> _Selected excerpt_
....

Elections in Taiwan

The elections in Taiwan each held every four years, typically in January and November. Since 2012 the previously eleven types of elections in Taiwan have been unified into general and local elections. There may also be by-elections. Electoral systems include first-past-the-post, proportional representation, single non-transferable voting, and a parallel mixture of the above.

General elections are held to elect the president and vice president jointly, and the 113 members of the Legislative Yuan. Local elections are held to elect magistrates of counties, mayors of special municipalities, cities, townships and county-administered cities, chief administrators of indigenous districts and village chiefs. Legislative Yuan and local elections are regional; citizens vote based on their registered address.

....

> _Provided records_

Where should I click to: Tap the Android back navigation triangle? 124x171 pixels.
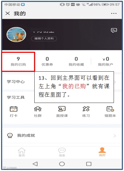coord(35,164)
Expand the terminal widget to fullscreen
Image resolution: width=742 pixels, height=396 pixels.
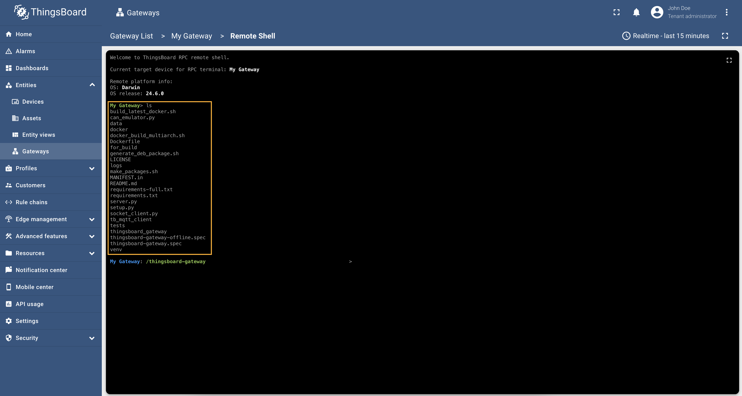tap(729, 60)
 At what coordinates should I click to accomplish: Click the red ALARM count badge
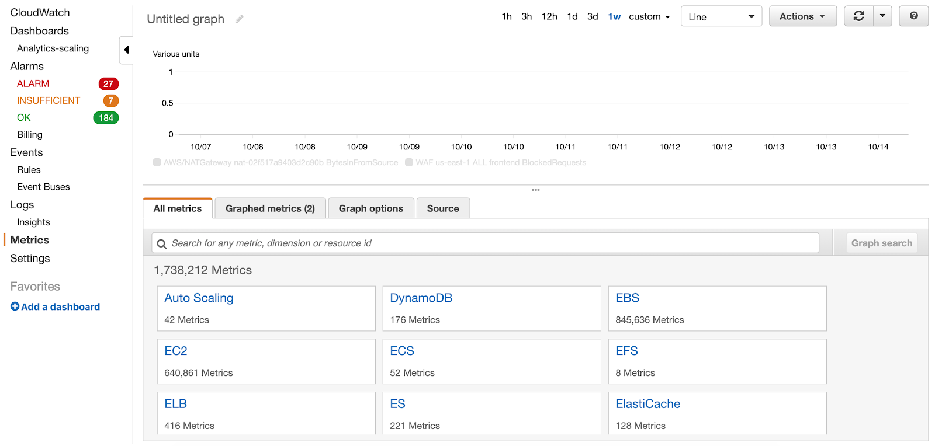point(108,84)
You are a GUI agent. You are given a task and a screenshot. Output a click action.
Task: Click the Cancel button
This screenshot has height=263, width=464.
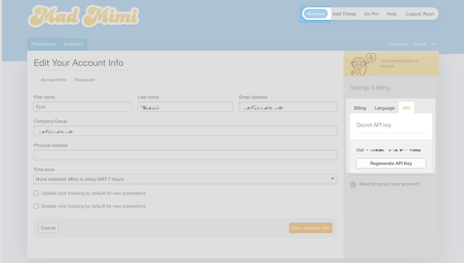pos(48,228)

....

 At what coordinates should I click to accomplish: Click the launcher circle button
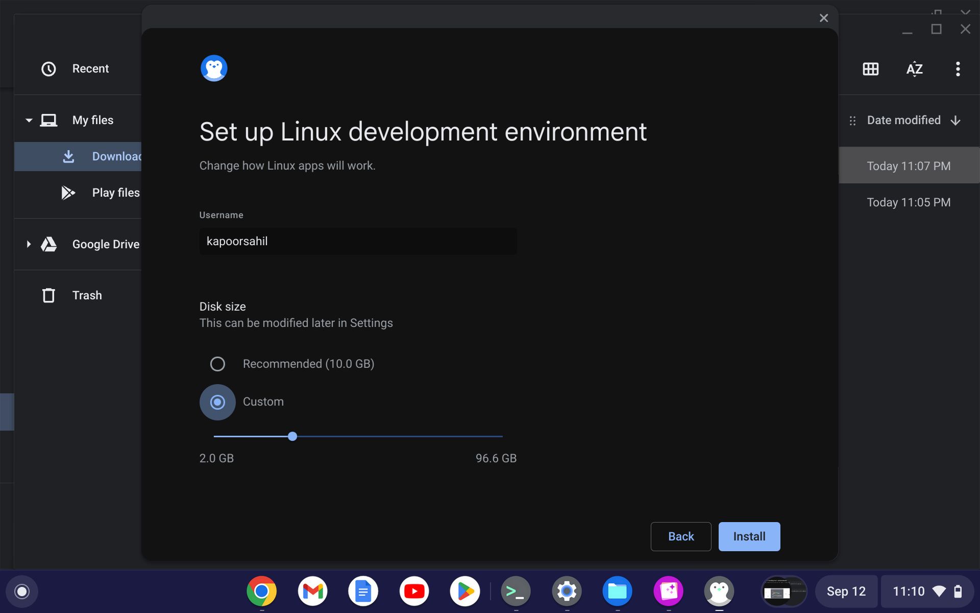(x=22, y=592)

....

> _Short problem_
Can you continue the text on elections in Taiwan from where it stops?

> _Result below_
Elections are supervised by the Central Election Commission (CEC), an independent agency under the central government, with the municipality, county and city election commissions under its jurisdiction. The minimum voting age is twenty years. Voters must satisfy a four-month residency requirement before being allowed to cast a ballot.[1]

Taiwan was ranked second most electoral democracy in Asia according to V-Dem Democracy indices in 2023.[2][3] Taiwan scored 0.831 on the V-Dem Democracy electoral democracy index in 2023.

  1. ^ ":::Central Election Commission:::". 英文版. Archived from the original on March 4, 2016. Retrieved April 7, 2014.
  2. ^ V-Dem Institute (2023). "The V-Dem Dataset". Retrieved 14 October 2023.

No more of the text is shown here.